Read The Marquess of Cake Online
Authors: Heather Hiestand
She took a step forward. “But I am not a man.”
He lifted her hand, touched her cheek with one finger. “I know that.”
Time seemed to have stopped. Her lips parted instinctively, even as her brain screamed, “This is a marquess! What are you thinking?”
“I’m a woman,” she whispered.
One finger became a palm against her cheek. It slid down along her jaw, then caressed the back of her neck. He drew her toward him.
The side of her arm touched the wall, underneath a painting of Jupiter seducing a maiden.
“Alys, you are lovely.”
Her breath caught. His fingers had found her back now, made circles on her skin. His other hand reached out to her free arm. It moved down her arm and found her gloved fingers. He tugged until her hand was on his chest.
“Are you real?”
His mouth quirked. “Oh yes, Alys.”
He tilted toward her, until she could feel his warm breath on her cheek. She kept her eyes open, saw the way his eyebrows fanned out at the edges, how the tip of his nose was just a little crooked. He had a tiny mole high on his left cheek. His upper lip, slightly shorter than the lower, had a prominent bow. He smelled like gingerbread.
She felt the tips of her breasts harden.
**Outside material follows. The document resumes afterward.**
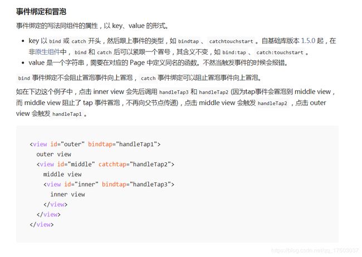
Task: Click the "middle view" text in code block
Action: [62, 174]
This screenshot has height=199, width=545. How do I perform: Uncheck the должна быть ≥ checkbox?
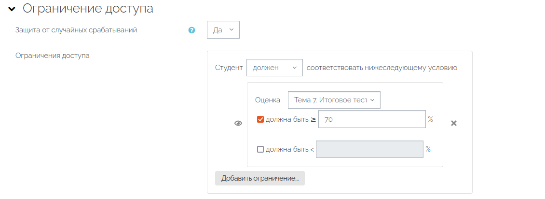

The unfamiliar sensation made her want to press herself against him. He seemed to feel the same way, because his hands linked behind her, pulled her forward.
“You’re very warm.”
“You’re very pretty.”
Then, they were much too close not to kiss, even she knew that, who had not been kissed in more than a decade. Her lips moved toward his, his head dipped to her. Breath met, then soft skin. Her hand crept to his neck and her fingers clasped him, clung.
She felt the moist tickle of his tongue at the corner of her mouth.
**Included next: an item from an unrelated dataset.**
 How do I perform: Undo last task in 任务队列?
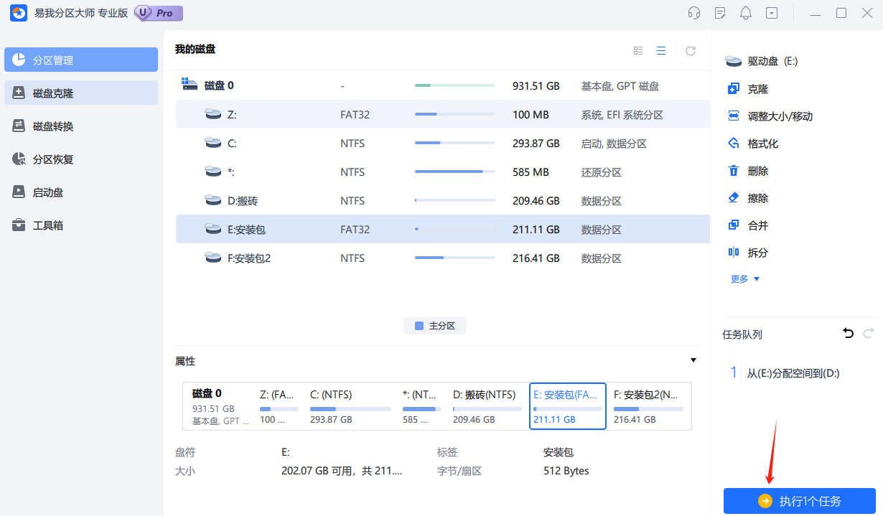pos(848,334)
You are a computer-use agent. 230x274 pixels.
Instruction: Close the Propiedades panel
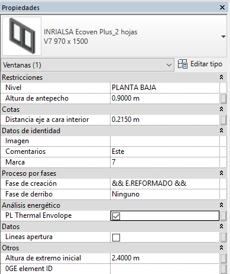(222, 8)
Surprise opened her lips and he swept in, bringing ginger and cake and something unfamiliar, so male, so foreign, yet so enticing she felt her legs quiver.
Her other hand moved inside his coat, inside his waistcoat, until all that was between her and his warm flesh was a thin shirt and her glove. How he radiated heat. The muscles of his shoulders moved under her other fingers as he toyed with her mouth.
Then, suddenly, he was no longer inside her mouth, against her.
He moved her hand from his neck. Had she done something wrong?
“Yes?” Hatbrook asked.
Fingers of shock danced down her back when she realized someone else had come into the corridor. She dared not extricate herself and reveal her face.
“Your mother sent me to ask after you?”
She recognized the footman’s voice and sagged with relief.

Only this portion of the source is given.